It’s not just genomic scientists that are dealing with enormous amounts of DNA sequence data – the clinician will soon be next. However, the explosion in linking disease with genetics, and the realization that the FDA will require gene testing prior to the prescription of potentially hundreds of drugs, will challenge the storage capacity required for clinical data. In addition, recent studies have shown the utility of whole genome analysis (6 billion bases of DNA per individual), discovering a cause of Charcot–Marie–Tooth disease, one of the most commonly inherited neurological disorders, which affects approximately 1 in 2500 people. In addition, other disease-causing genes have also recently been found by looking in families that inherit a variety of different types of mutations.
This is no longer the “spit-test” parties and subsequent Single Nucleotide Polymorphism (“SNiP”) analysis that Direct-to-Consumer companies offer to consumers, often only showing modest increased risk for disease prediction (typically ranging from 1.3 – 1.8 fold greater than another individual). Also, as reported here by me in a previous blog, the mutations that lead to Adverse Drug Events often convey a 100 – 10000+ fold greater risk for that patient.
“There will be an explosion of family sequencing that will identify disease genes,” Dr. Leroy Hood, Director of the Institute for Systems Biology, said in a recent interview. “My prediction is that most of us will have our genome sequences done, included as part of our medical records, and it will be an important part of predictive medicine.” This suggests that “all Healthcare IT systems will soon be overwhelmed by patient genomic and pharmacogenomic data.”
As stated by Dr. George Church, Professor of Genetics at Harvard Medical School and Director of the Center for Computational Genetics, said in a Newsweek interview, – The message is not “Here’s your destiny. Get used to it!” Instead, it’s “Here’s your destiny, and you can do something about it!” Diseases result from a combination of genetic vulnerability and lifestyle. If you know you have high risk of certain diseases, it’s in your interest to know and practice the lifestyle that reduces your risk—and the younger, the better.”
Whole genome sequence analysis, while still expensive, is dropping in price in a dramatic fashion (See Figure below), much faster than the proverbial Moore’s law. The latest research findings have started a “tsunami” in looking at the entire genome in patients with both Mendelein traits and those with common, complex diseases. This has created a need for more computing resources. For example, Washington University’s current scientific and clinical genomic data center, a 16,000-square-foot facility that houses approximately 5,000 processors and more than 5 petabytes of disk storage, is nearly 90 percent full. The University just received a $14M grant from the National Institutes of Health to increase storage capacity.

________________________________________

(Work order 1):
Reproduce the passage on genomic data in clinical care word for word, starting at "Whole genome sequence" and ending at "increase storage capacity.".
(Work order 2):
According to the passage on genomic data in clinical care, how full is Washington University's scientific and clinical genomic data center?
(Work order 3):
Pick up the passage on genomic data in clinical care after its final sentence and extend it.

(Information):

________________________________________

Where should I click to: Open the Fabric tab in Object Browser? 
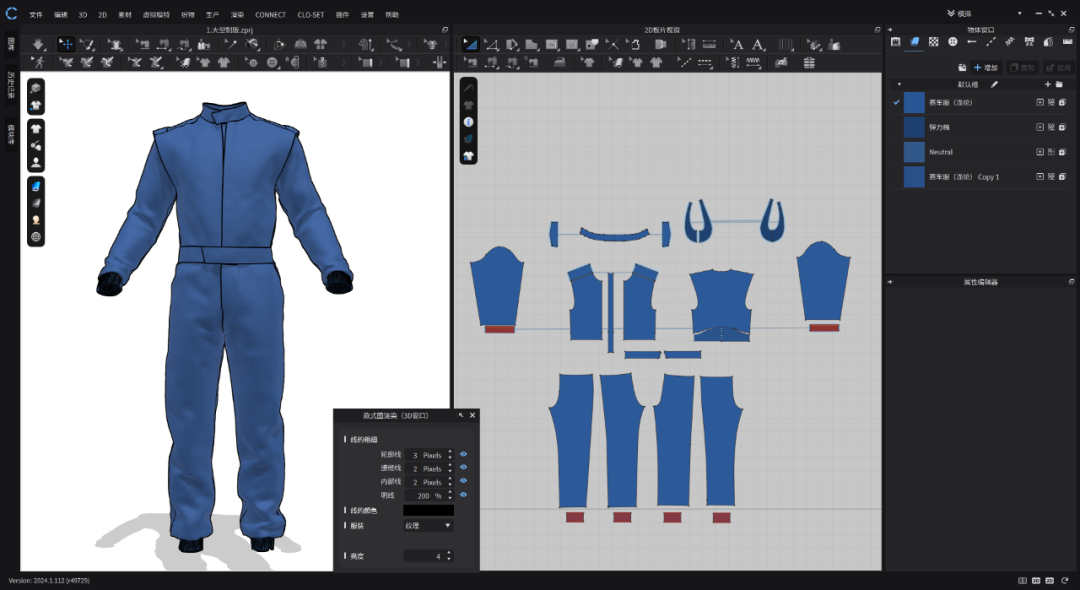point(914,42)
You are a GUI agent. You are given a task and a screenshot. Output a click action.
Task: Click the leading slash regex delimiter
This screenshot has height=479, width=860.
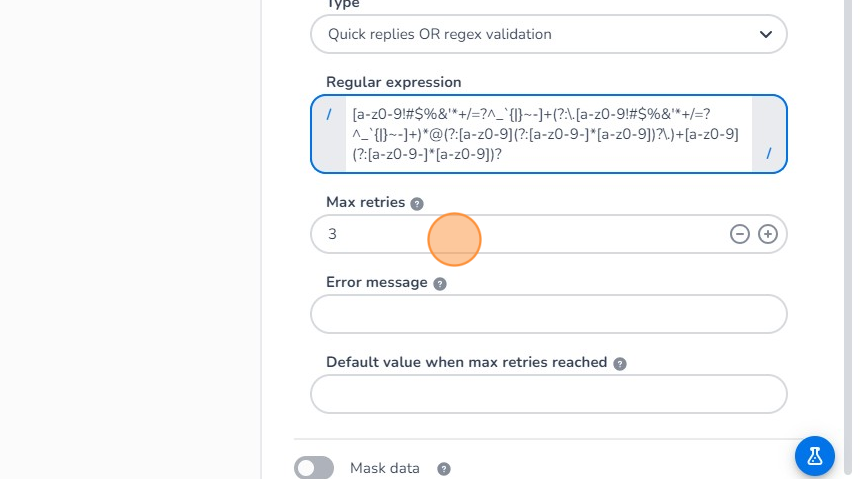(x=329, y=114)
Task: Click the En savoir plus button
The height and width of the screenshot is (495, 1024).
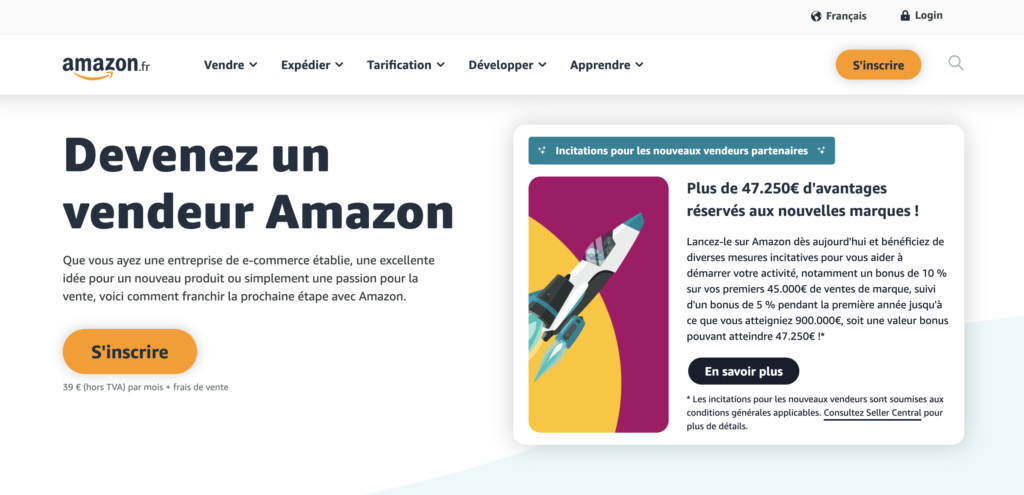Action: click(743, 372)
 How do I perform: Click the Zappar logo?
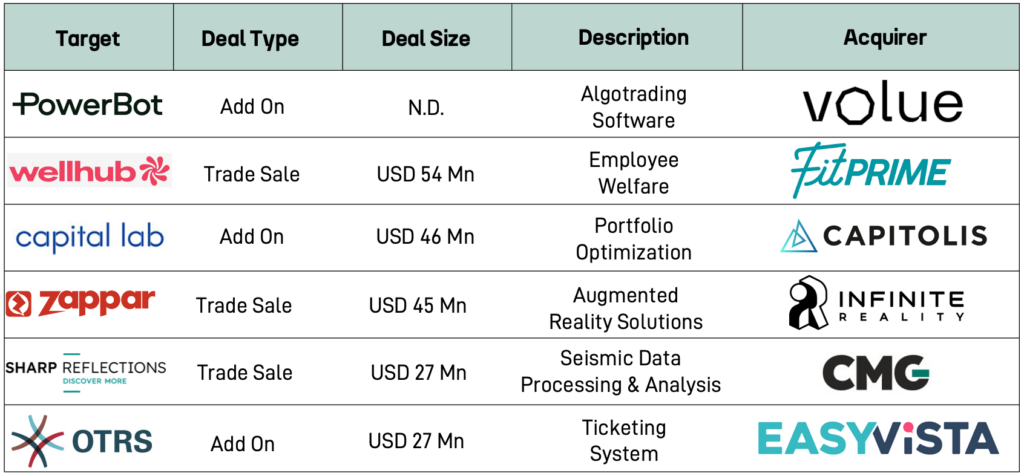[x=82, y=303]
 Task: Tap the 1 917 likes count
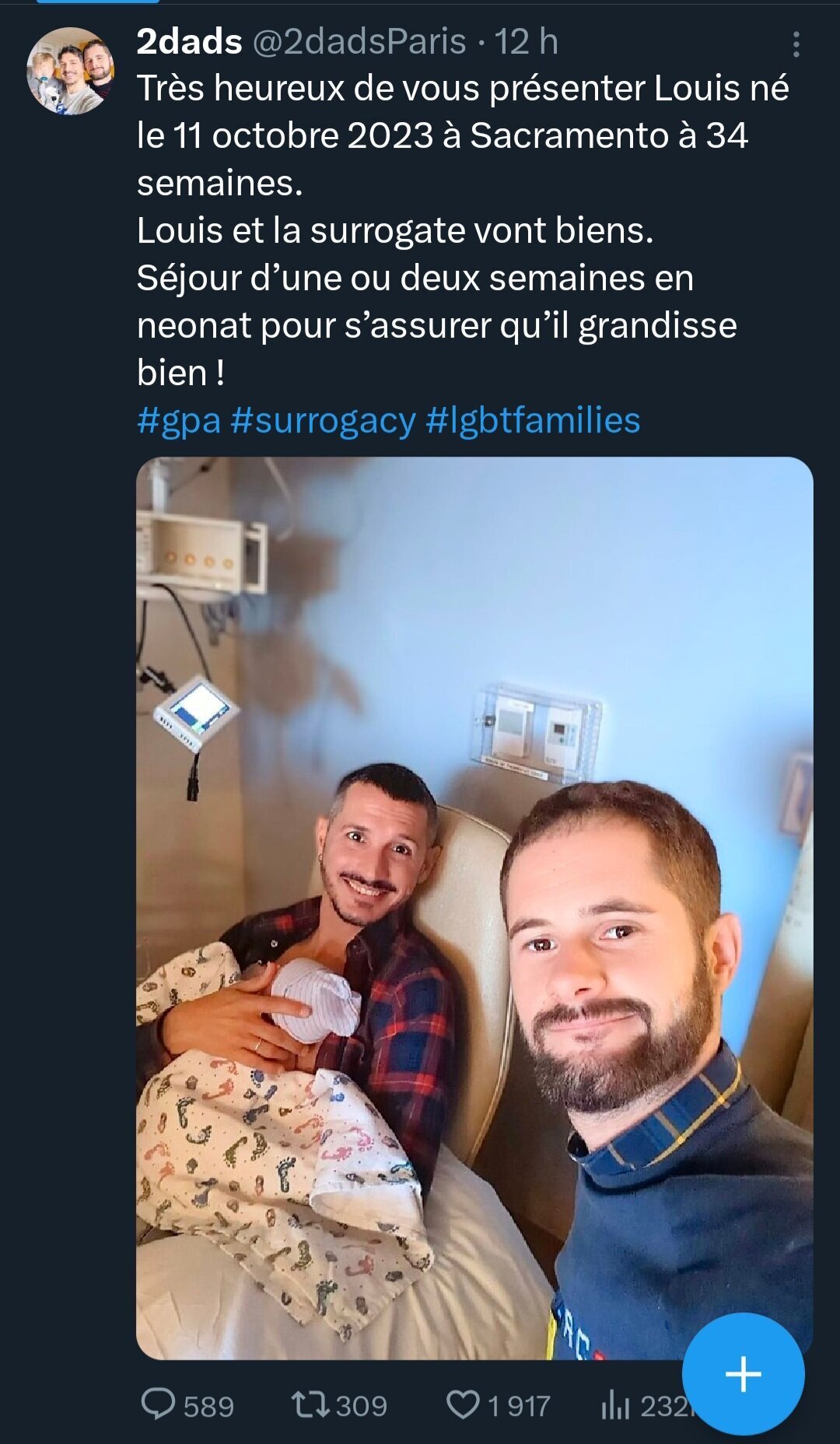pos(519,1406)
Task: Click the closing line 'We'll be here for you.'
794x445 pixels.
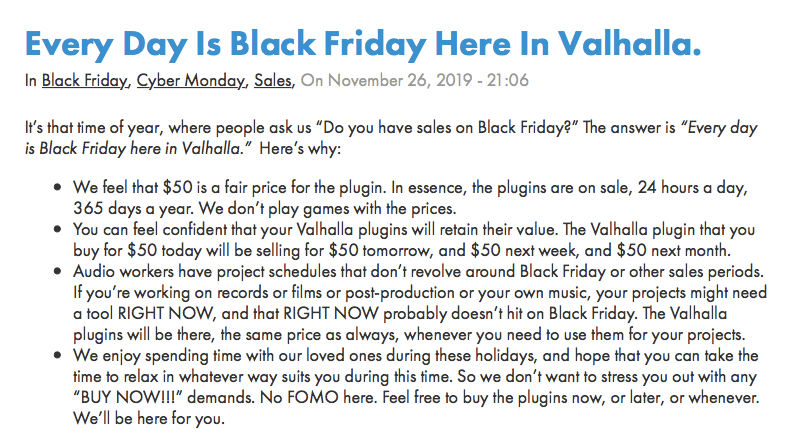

________________________________________

(Response 1):
Whole genome sequence analysis, while still expensive, is dropping in price in a dramatic fashion (See Figure below), much faster than the proverbial Moore’s law. The latest research findings have started a “tsunami” in looking at the entire genome in patients with both Mendelein traits and those with common, complex diseases. This has created a need for more computing resources. For example, Washington University’s current scientific and clinical genomic data center, a 16,000-square-foot facility that houses approximately 5,000 processors and more than 5 petabytes of disk storage, is nearly 90 percent full. The University just received a $14M grant from the National Institutes of Health to increase storage capacity.

(Response 2):
Nearly 90 percent full.

(Response 3):
One obvious solution may be Cloud Computing storage or offsite server farms, connected to the EHR through Web Services by a Secure Socket Layer (SSL), that helps protect patient confidentiality. However, this approach has not fully reached the mainstream of development in the EHR realm.
Adapted from presentation from Dr. George Church at the Cold Spring Harbor Lab, “Personal Genomes” meeting:
marcdparadis says
Gerry – great post, medical genomics and medical proteomics will definitely have significant impacts on the practice of medicine and on quality of life.
A quick postscript, the following companies are working hard to produce affordable whole genome sequencing: Illumina, Complete Genomics, and Pacific Biosciences. AthenaHealth, of course, already has EHR in the cloud and many other EHR vendors will too.
DrByte says
Enjoyed the article: I see three major factors even more critical than the actual storage of genomic data.
1. How will the data become information for the clinician so a decision can be quickly and accurately made?
2. How will the data be displayed so it can be interpreted by the clinician? A long dissertation on a genetic profile will not be appreciated nor correctly interpreted by healthcare providers?
3. What will be the ontology/codification standards for genomics? Without a well-thought out, comprehensive, rapidly responsive and fluid system, the data will be not retrieval, fully utilized or usable.
Gerry Higgins says
DrByte-
You have raised some of the most critical, and completely ignored, components of the need for a usable way for the busy physician to understand and implement genomic data.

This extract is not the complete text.